The twentieth-century feminine and feminist approaches to ethics share many ontological and epistemological assumptions. They tend to believe that the self is an interdependent being, that knowledge is emotional as well as rational, and that thoughtful persons reflect on concrete particularities as well as abstract universals (Kohlberg, 1971; Chodorow, 1978; Gilligan, 1982; Turiel, 1983; Yow, 1994; Lawrence-Lightfoot and Davis, 1997; Perks and Thomson, 1998; Bryman, 2001;Noddings, 2005; Hills and Watson, 2011). This is certainly true of Carol Gilligan, whose ethics of care is definitely rooted, in “women’s ways” of being and knowing.’
Feminine writers began questioning the assumptions behind many traditional ethical theories way back in 70’s and 80’s.

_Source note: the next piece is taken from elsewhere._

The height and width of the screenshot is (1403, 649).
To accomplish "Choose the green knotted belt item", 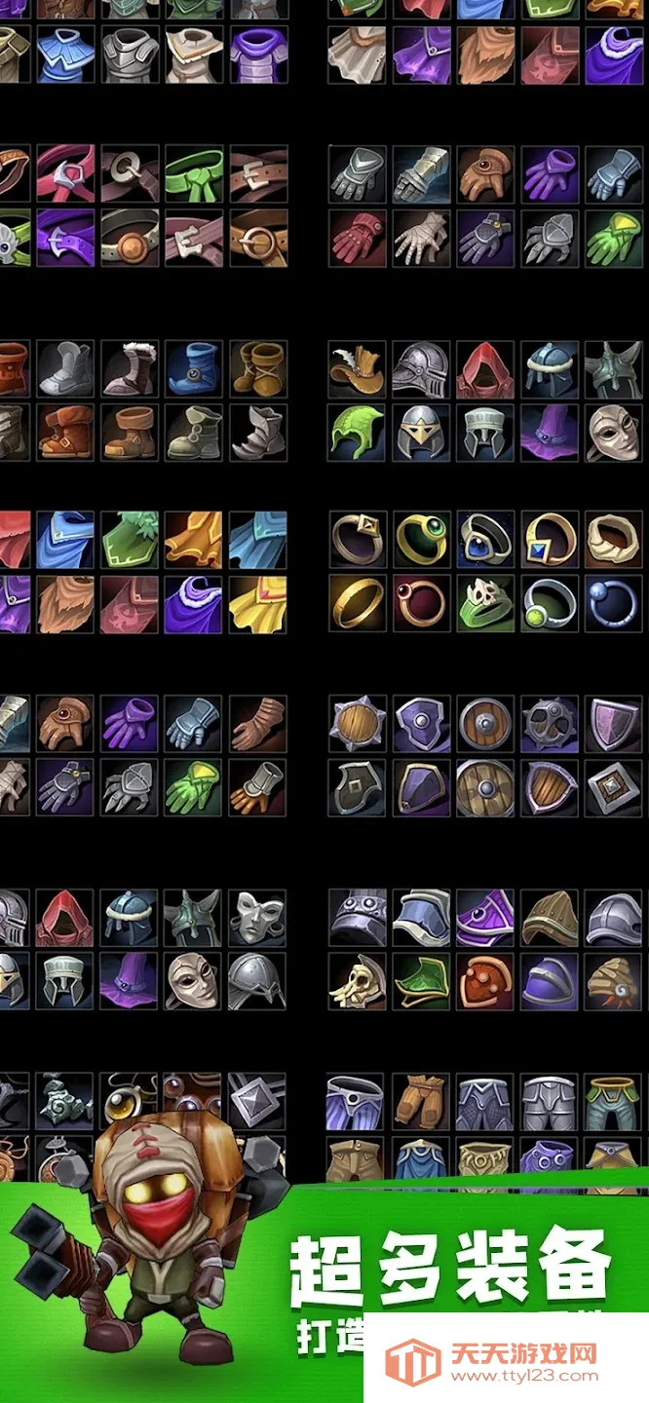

Gilligan (1982, p371) in her moral psychology work challenged justice-based approaches and introduced the discussion that men tend to embrace an ethic of rights using quasi-legal terminology and impartial principles whereas women tend to affirm an ethic of care that centers on responsiveness in an interconnected network of needs, care, and prevention of harm. She further argued that women have the notion of taking care of others.
In her philosophical account of an ethics of care Baier (1985, p371) recommends that we make room for an ethic of love and trust, including an account of human bonding and friendship rather than discard categories of obligation.
What is synonymous with both Gilligan’s and Baier’s accounts is the criticism directed towards the Traditional Liberal Theory and its emphasis on impartiality and universality. Beauchamp and Childress (2001, p.373) criticize the Traditional Liberal Theory and its universal principles that rough generalizations can be produced regarding the way physicians and nurses respond to patientsbut these generalizations are not subtle enough to give helpful guidance for the next patient.
They further consider that each situation demands a new set of responses. The proponents of ethics of care place emphasis on the mutual interdependence and emotional response. These proponents such as Gilligan and Beauchamp and Childress believe that mutual interdependence and emotional response play a crucial role in people’s moral lives. “…many human relationships involve persons who are vulnerable, dependent, ill, and frail … [and] the desirable moral response is attached attentiveness to needs, not detached respect for rights” (Beauchamp and Childress, 373). Besides, it is important for individuals to have insight into other people’s needs and alert to their circumstances out of emotion. According to Beauchamp and Childress, emotions play a cognitive role that allows us to understand a situation much better than those viewing it from merely a justice perspective.
The subject of ethics of care is becoming increasingly important. Researchers such as Gilligan have done a good job in exploring the subject of ethics of care. Others have outlined the methods of collection of data from an oral history perspective (Slim and Thompson, 1993) In this study, we will investigate how oral history methods have been used to investigate teaching via the ethic of care and the implications and/or limitations of these methods for teacher research.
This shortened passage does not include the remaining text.